Doc knew who he was: this was the boogeyman from the charnel pits and he would make the world into a graveyard. The boogeyman had a name and Doc knew it. It trembled on the tip of his tongue.
“You…” he said. “You are Griska. You are a Magyar.”
In Doc’s head, Griska began to laugh with a hysterical cackling, breathing out clouds of soot that winged in the air and became
death’s-head moths. A stink of wild fermentation blew out from him. His mouth split open like a knife cut, his teeth pearly white, the central incisors narrow, long, and hooked like those of a pit viper. In Doc’s head, there was more than laughter, but a choir of anguished children behind each syllable. Too many voices, too many dialects, but all of them lorded over by a screeching, hideous male voice:
Behold, I stand at the door, and knock. Give unto me that which is mine. And give unto Her that which is hers.
Griska wanted some kind of offering, some sort of sacrifice…but one offered to him
by
the victim. That was the greatest depth of corruption and the greatest joy for a thing like him: to be given a life, to have it laid before him by the victim’s own hand.
But Doc refused.
He wanted to shout his defiance at that smug ghoul, but Griska seemed to know. He knew the flavor and the taste of defiance and did not care for it. In Doc’s head, his voice said,
Martyr.
A wind seemed to blow out from him and Doc felt it take hold of him with hurricane force, lifting him off his feet and driving him ten or twelve feet through the air until he impacted with the wall. His boots were three feet off the floor, but he did not fall. The force held him and that force was generated by Griska himself. Throughout the room, the walls were creaking and groaning and Doc soon saw why: nails were being ejected from them. No, not ejected but
pulled
free by the same force that held him, pressing him against the wall with such might he thought his guts would be forced out his mouth.

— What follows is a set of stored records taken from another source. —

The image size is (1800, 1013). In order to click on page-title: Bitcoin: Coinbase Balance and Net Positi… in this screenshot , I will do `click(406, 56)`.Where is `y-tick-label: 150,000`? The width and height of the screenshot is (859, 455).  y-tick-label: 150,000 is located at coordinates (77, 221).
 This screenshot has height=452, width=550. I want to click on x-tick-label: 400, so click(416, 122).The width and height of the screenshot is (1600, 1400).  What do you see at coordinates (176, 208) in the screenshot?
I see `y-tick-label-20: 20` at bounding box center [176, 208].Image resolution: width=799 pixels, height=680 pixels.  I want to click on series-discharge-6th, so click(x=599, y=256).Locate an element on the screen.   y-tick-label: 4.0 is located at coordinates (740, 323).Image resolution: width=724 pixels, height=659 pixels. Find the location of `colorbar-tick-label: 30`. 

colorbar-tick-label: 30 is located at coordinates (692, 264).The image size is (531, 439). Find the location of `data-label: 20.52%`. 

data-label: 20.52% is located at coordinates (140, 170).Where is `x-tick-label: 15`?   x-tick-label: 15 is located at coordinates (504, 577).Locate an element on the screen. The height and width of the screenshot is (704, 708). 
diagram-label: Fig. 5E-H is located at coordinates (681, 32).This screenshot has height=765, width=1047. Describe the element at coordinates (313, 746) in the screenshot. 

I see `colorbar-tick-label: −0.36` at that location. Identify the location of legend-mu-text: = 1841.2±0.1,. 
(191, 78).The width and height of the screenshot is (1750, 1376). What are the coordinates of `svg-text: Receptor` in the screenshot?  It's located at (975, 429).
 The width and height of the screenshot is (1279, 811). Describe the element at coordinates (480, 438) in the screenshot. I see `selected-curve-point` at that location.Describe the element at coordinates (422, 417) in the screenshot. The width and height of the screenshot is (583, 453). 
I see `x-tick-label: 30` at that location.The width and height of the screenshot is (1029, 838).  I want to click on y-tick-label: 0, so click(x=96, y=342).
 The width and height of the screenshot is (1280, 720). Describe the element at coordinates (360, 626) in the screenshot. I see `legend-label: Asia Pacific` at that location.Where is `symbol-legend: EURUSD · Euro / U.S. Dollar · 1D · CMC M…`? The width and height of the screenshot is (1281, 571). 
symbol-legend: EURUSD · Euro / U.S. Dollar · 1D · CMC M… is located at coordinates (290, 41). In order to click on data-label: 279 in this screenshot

But that didn’t happen; the nails found him instead. His left arm was forced up and out until it was parallel with his shoulder. His right arm followed suit until he was held there in some grim parody of the crucifixion. Then the nails were flying.
The first one he felt more than the others. It made a sterile whiteness explode in his head.
It went in through his right wrist like a spike, through muscle and tendon and artery. It brought pain. Unreal, white-hot pain. The second nail filled his belly with needles, bringing a fevered numbness and a cold running sweat. The third nail brought a sweet and muddy revelation, a distorted sense of mystery, exaltation, and dark desire that ran from his wounds in a red, flowing sap.